Gramedia Pustaka Utama ini. Misalnya soal ketakutan atas kolesterol yang seharusnya tidak digebyah
uyah. Bahwa memang ada orang yang memiliki gen rentan terkena dampak buruk kolesterol, namun
tidak sedikit yang “kebal”. Inilah pentingnya penggunaan genetika dalam penentuan pengobatan
atau pencegahan penyakit.

Ada juga kisah bagaimana peran para politisi yang tidak bijak dalam memutuskan bagaimana sebuah
epidemi dicegah. Ridley mencontohkan dalam keputusan pencegahan penyakit sapi gila di Inggris.
Kesalahan penentuan kebijakan politisi justru merugikan para peternak karena didasarkan pada
ketakutan berlebihan.

Ada paragraph yang cukup menarik bagi saya dari buku Matt Ridley ini yakni berkaitan dengan
pengetahuan dan kebodohan.

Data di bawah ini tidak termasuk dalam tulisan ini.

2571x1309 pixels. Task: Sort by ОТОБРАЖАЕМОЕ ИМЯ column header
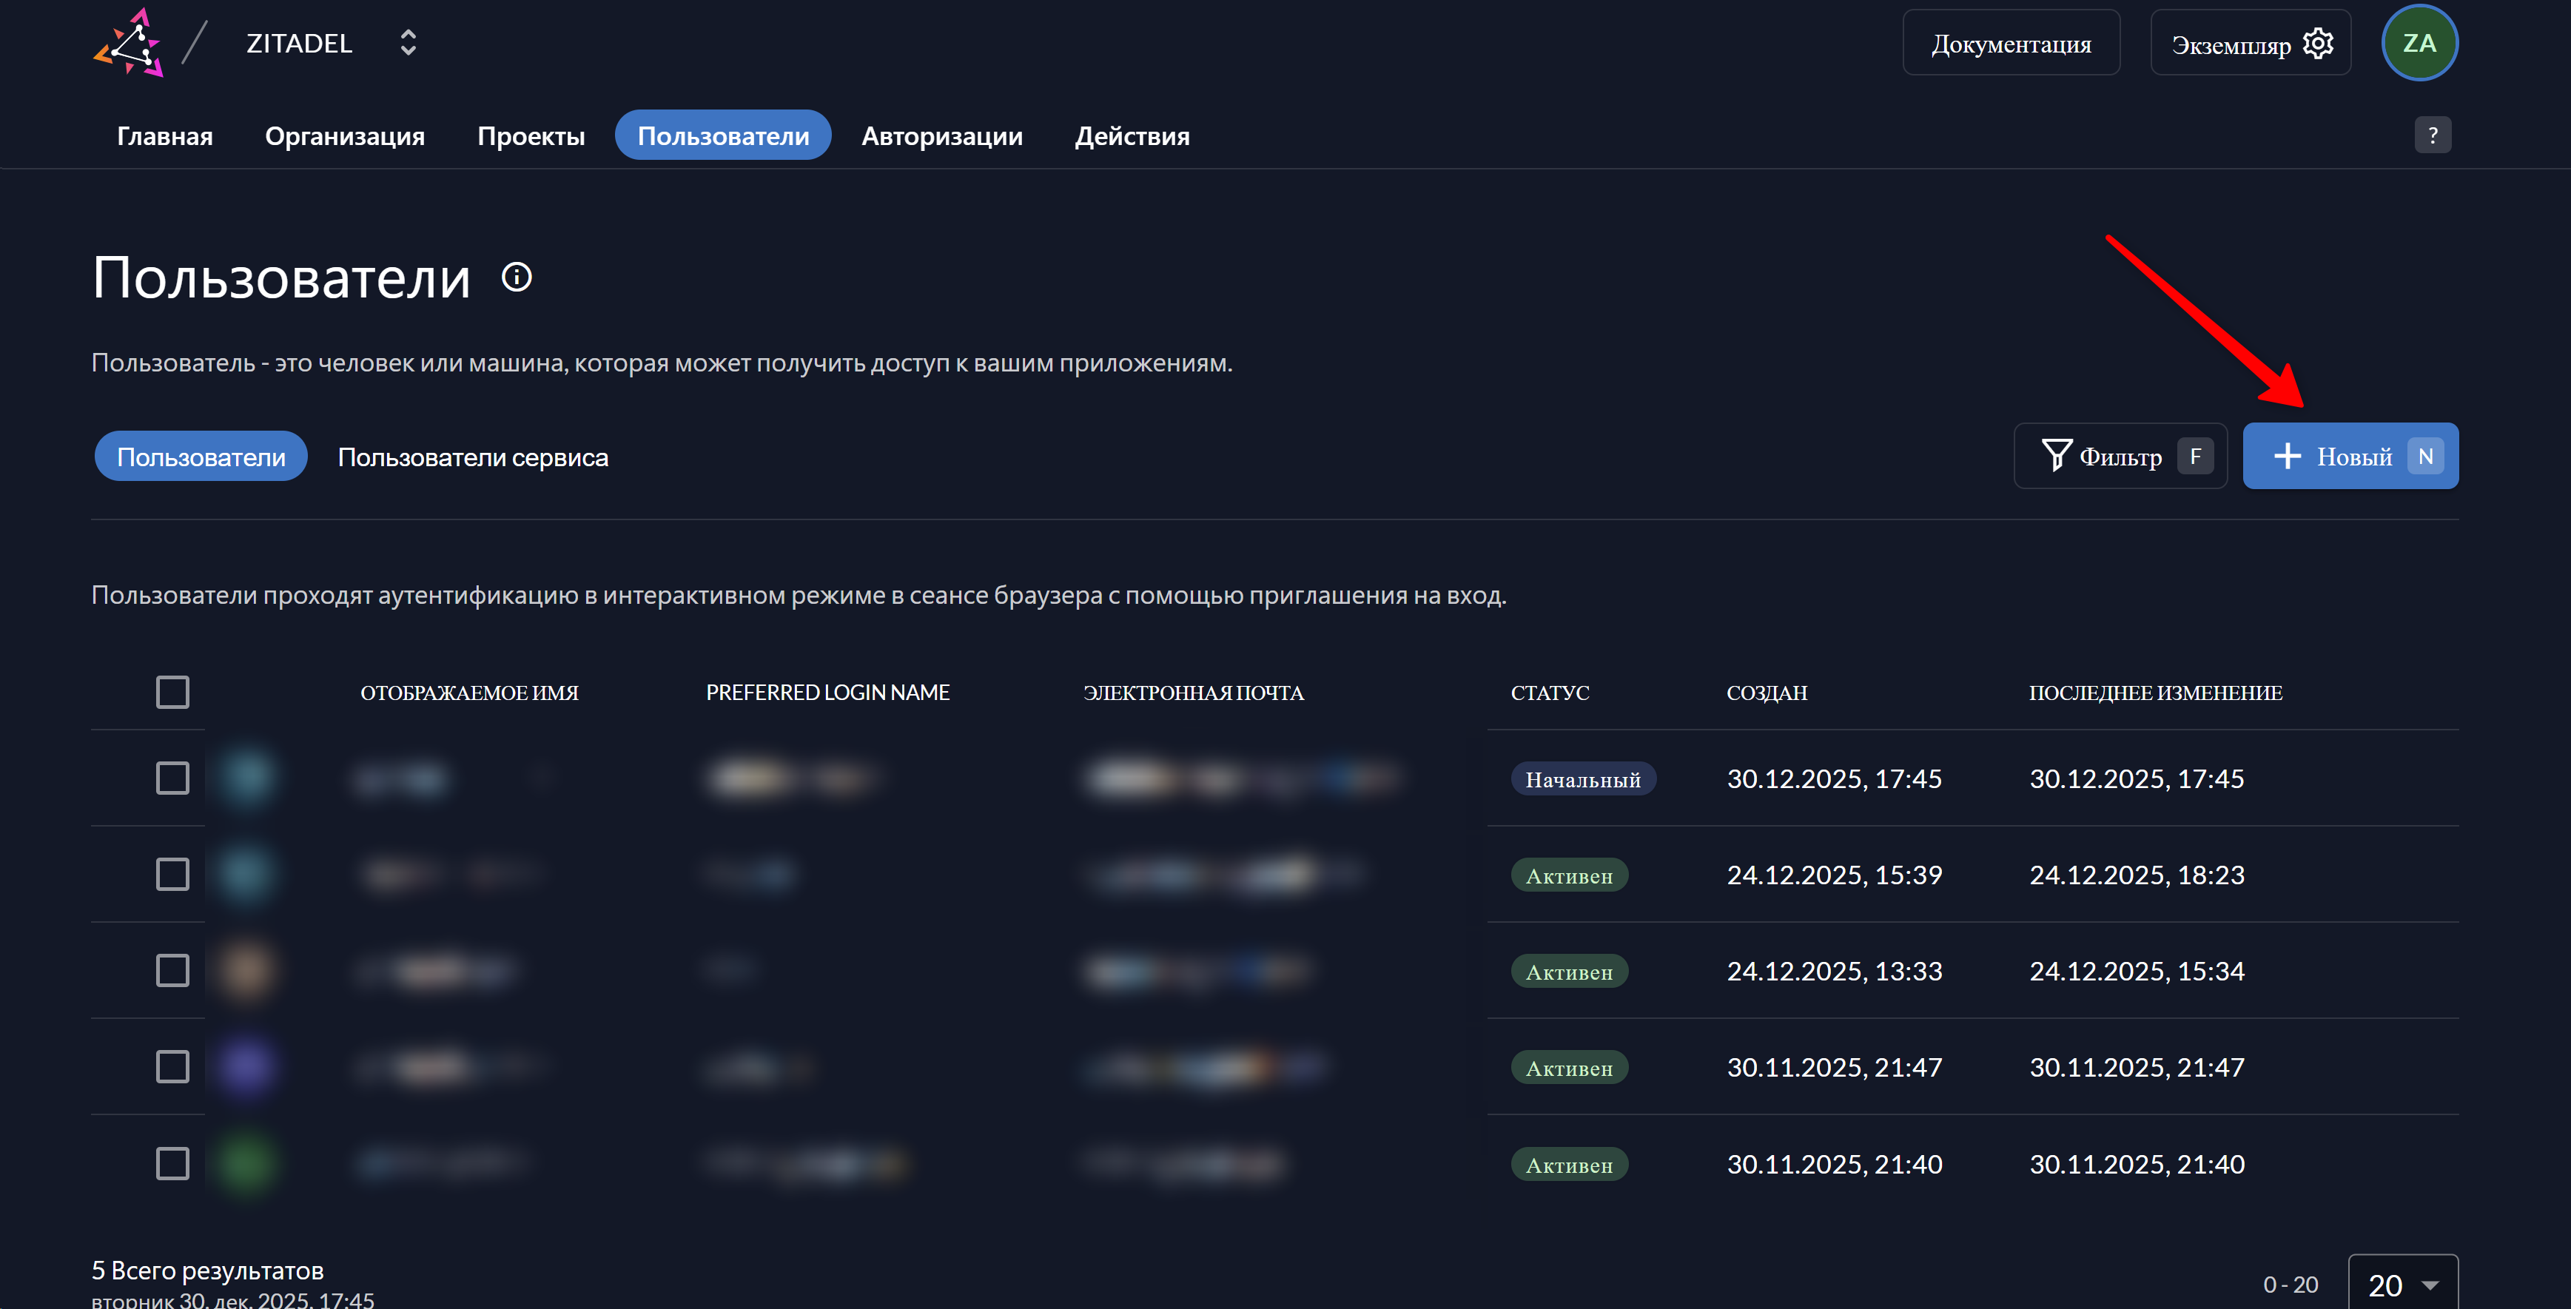click(x=469, y=692)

Bagi dunia ilmu pengetahuan, bahan bakar yang membuatnya hidup
adalah kebodohan. Ilmu pengetahuan bagaikan tungku kelaparan yang harus disuapi dengan kayu-
kayu gelondongan dari hutan kebodohan di sekitar kita. Dalam prosesnya, makin banyak pohon kita
tebang, semakin luas lahan terbuka kita, justru makin banyak pohon kebodohan tampak di depan
kita.

Menurut saya, kita akan menjadi bijak jika mampu memahami bahwa kebodohan selalu akan
bersama kita, meskipun ilmu pengetahuan mengalami kemajuan yang sangat pesat. Ilmu
Pengetahuan akan memberikan kita bahwa ada banyak kebodohan-kebodohan lainnya. Mungkin ini
menjadi pembenar bahwa kata-kata bijak, semakin banyak belajar, semakin bodohlah kita.